Editors’ Note: Continuing HistPhil‘s forum on waqfs, Leilah Vevaina reviews Nurfadzilah Yahaya’s Fluid Jurisdictions (2020), while discussing her own research on religious endowments in India and the Straits Settlements. Vevaina writes: “This axis of what colonial authorities recognized as public, and hence, as charitable giving, versus familial hence private giving, was the key evaluator of why endowments for ancestor worship ceremonies within the Straits settlements and Hong Kong were void, while strikingly parallel endowments in India were allowed perpetual life.” Illustrating the importance of legal precedent on religious endowments across the British Empire, and yet too, the identities of these various judges, Vevaina notes: “These very cases from the Straits were then cited in India to invalidate the Zoroastrian muktad (ancestor remembrance) trusts only to be finally turned over when a native Parsi judge had the will and power within the judiciary to frame the case in such a way as to argue for the charitable aspects of muktad trusts.”
On two occasions, I have had the pleasure to see fellow forum contributor Nurfadzilah Yahaya present her book, Fluid Jurisdictions: Colonial Law and Arabs in Southeast Asia (2020). And both times, I could not help to notice all the ways that her research is akin to mine, but also the very interesting differences that emerge between the social and legal lives of Arabs in the Straits Settlements, about which Yahaya writes, and those of Parsis in Bombay-Mumbai, the subject of my own work.

Parts of the exercise:
[1] In the forum post on waqfs, which book does Leilah Vevaina review?
[2] Rewrite the part of the forum post starting at "On two occasions, I" and ending at "my own work.", swapping "Bombay-Mumbai" for "Mumbai".
[3] Carry on the forum post reviewing Fluid Jurisdictions from the point where it stops.
The lines that come next are separate material and are not part of the forum post.

Extracted information:
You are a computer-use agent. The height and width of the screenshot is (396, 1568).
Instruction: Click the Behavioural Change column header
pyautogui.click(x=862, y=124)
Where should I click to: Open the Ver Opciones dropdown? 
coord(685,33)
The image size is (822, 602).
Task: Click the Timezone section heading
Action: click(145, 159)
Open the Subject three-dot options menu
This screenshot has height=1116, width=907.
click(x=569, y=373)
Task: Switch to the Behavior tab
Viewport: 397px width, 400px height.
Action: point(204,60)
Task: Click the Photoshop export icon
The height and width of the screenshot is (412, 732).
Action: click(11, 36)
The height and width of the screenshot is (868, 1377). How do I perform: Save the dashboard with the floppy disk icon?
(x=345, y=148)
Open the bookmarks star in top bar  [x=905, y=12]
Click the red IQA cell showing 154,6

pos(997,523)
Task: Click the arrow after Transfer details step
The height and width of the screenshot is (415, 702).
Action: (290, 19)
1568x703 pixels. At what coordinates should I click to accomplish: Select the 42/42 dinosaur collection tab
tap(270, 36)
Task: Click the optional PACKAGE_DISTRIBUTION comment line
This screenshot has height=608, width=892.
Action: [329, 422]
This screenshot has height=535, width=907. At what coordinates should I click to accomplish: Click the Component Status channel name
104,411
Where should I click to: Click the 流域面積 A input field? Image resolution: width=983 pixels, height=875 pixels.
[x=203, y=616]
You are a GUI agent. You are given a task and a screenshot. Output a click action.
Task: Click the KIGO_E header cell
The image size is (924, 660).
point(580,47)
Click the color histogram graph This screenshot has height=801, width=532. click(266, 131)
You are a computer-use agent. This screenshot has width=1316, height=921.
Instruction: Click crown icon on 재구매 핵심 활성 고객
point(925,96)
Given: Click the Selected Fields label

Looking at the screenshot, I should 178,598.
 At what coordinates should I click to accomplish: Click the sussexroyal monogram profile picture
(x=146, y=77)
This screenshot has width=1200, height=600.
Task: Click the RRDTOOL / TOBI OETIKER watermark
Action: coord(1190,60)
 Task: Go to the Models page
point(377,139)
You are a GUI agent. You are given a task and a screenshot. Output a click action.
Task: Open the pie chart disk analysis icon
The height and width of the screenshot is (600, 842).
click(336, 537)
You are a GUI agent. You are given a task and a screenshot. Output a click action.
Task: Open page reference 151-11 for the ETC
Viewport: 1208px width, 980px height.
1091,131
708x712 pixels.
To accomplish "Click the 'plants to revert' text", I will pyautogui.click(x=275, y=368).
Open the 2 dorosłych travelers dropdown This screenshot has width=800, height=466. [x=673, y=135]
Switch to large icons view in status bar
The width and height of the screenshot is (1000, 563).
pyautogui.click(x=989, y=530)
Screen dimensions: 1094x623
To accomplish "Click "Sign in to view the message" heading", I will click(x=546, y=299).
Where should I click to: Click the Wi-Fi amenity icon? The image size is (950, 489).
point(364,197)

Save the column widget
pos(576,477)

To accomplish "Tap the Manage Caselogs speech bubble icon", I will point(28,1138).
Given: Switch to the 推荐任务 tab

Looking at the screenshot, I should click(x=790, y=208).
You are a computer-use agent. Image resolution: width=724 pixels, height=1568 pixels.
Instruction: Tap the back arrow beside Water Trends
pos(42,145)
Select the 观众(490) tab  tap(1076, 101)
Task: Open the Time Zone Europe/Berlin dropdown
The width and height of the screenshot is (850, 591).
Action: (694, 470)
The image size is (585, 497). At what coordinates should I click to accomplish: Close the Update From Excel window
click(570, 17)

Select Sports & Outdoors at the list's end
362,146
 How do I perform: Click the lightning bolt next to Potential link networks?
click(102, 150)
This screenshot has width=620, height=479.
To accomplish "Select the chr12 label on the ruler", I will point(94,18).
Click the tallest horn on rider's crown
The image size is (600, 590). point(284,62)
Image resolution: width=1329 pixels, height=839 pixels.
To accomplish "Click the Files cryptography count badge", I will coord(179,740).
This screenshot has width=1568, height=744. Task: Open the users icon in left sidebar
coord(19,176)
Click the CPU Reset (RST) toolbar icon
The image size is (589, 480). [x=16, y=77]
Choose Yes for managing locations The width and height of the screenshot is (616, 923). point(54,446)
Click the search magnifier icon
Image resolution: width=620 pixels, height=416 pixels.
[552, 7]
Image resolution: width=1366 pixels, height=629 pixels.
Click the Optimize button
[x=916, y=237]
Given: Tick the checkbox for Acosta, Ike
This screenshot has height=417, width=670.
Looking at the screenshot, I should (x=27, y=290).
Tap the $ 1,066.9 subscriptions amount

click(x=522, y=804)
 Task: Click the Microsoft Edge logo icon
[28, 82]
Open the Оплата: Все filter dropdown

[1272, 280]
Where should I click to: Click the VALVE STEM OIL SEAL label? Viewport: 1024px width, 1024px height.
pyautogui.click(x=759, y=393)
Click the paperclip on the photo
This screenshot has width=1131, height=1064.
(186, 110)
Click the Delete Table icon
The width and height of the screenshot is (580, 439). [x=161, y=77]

Response list:
[1] Nurfadzilah Yahaya's Fluid Jurisdictions (2020).

[2]
On two occasions, I have had the pleasure to see fellow forum contributor Nurfadzilah Yahaya present her book, Fluid Jurisdictions: Colonial Law and Arabs in Southeast Asia (2020). And both times, I could not help to notice all the ways that her research is akin to mine, but also the very interesting differences that emerge between the social and legal lives of Arabs in the Straits Settlements, about which Yahaya writes, and those of Parsis in Mumbai, the subject of my own work.

[3]
My research in India is an ethnographic study of how Parsis (Indian Zoroastrians) utilize the charitable trust to create very particular property relations in the city. From the mid-eighteenth century, Parsis and other minority merchant groups were keen endowers of their wealth, not only to raise their social status and earn tax exemption, but also to build religious and civic infrastructures to support and protect their minority lives. During the colonial period, wealthy Parsi individuals endowed their fortunes and great estates to their community, creating beneficiaries of other native Indians and their co-religionists.
By the nineteenth century, several Parsis in Bombay were prominent natives within the colonial system and were heavily influenced by British models of education, law, and charity. By 1865, lay Parsis in the community even drafted a Parsi communal code that was recognized by the British. Here Parsis took on the management and delineation of the law, regarding their own religious practice and life, by harnessing the law as judges, practitioners, and litigants rather than pushing against it, a process that Mitra Sharafi (2014) describes in much detail in Law and Identity in Colonial South Asia (2014). The Parsis used and continue to turn to the law extensively, I argue, due to their use of trusts, an econo-legal technique that straddles both secular and religious life.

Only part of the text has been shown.